I got a letter in the mail the other day.  At first it made me chuckle, and then it made me a little sad. 

But first, a bit of a preface...

This time last year, I was consumed with the impending Professional Engineer exam.  You may remember.  Aside from working 40 hours a week, doing all the normal work involved in raising three children, and attending a 2-day-a-week boot camp, I was waking up at 4am to study for the exam before I started my day. 

I got by with a little help from my friend.  


October 29th rolled around and I sat for six of the most mentally exhausting hours I can remember in my well-examined life.  Less than one month later, I was laid off from my job of five years, a realization that was as painful for me as it was for my boss. 
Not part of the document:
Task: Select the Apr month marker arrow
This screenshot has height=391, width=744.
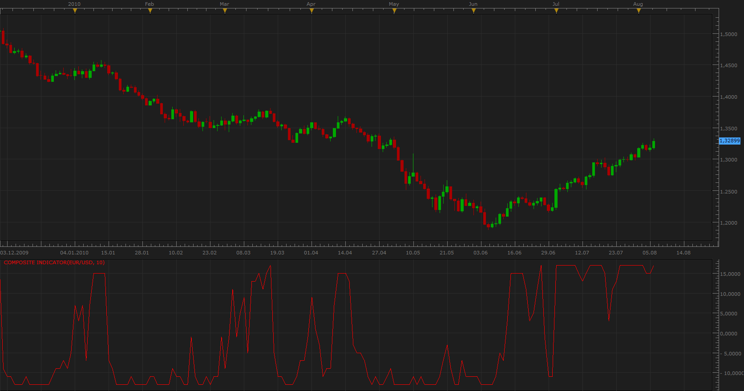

Just after the New Year, I got a thin envelope from the testing company.  In two short, but oh-so-sweet words, I passed.  The irony was so thick it almost dripped out of the envelope.  All that I'd worked for in my past five years of the "real world" and the prior four years of engineering school had finally come to fruition.  I had attained my license as a professional engineer.

And I didn't even have a job.

Fast forward to now. 

I walked back from the mailbox with a letter in my hand from the Georgia Society of Professional Engineers addressed to my whole formal name, complete with my PE license number, inviting me to a dinner and reception in honor of the new professional engineers from the October 2010 and April 2011 exams. 

I'm not sure why it startled me.  But it did.  Here I am, nearly a year later, feeling as though that was a lifetime ago.  And, honestly, I don't know what I am these days.

Whenever I have time to kill (aka - the breather I catch from a 25 minute episode of Mickey Mouse Clubhouse), I sit down to fill out internet surveys in exchange for swagbucks so I can trade those in for $5 Amazon.com giftcards.  This is how I "earn my keep".  If I don't make a salary, I can at least earn $5 Amazon cards, right?  (So silly/ridiculous/unnecessary, but this is how my mind works.) 

On almost every one of those surveys, it asks my employment status - full-time at home, full-time out of the home, part-time at home, part-time out of the home, self-employed, full-time homemaker, currently unemployed, retired.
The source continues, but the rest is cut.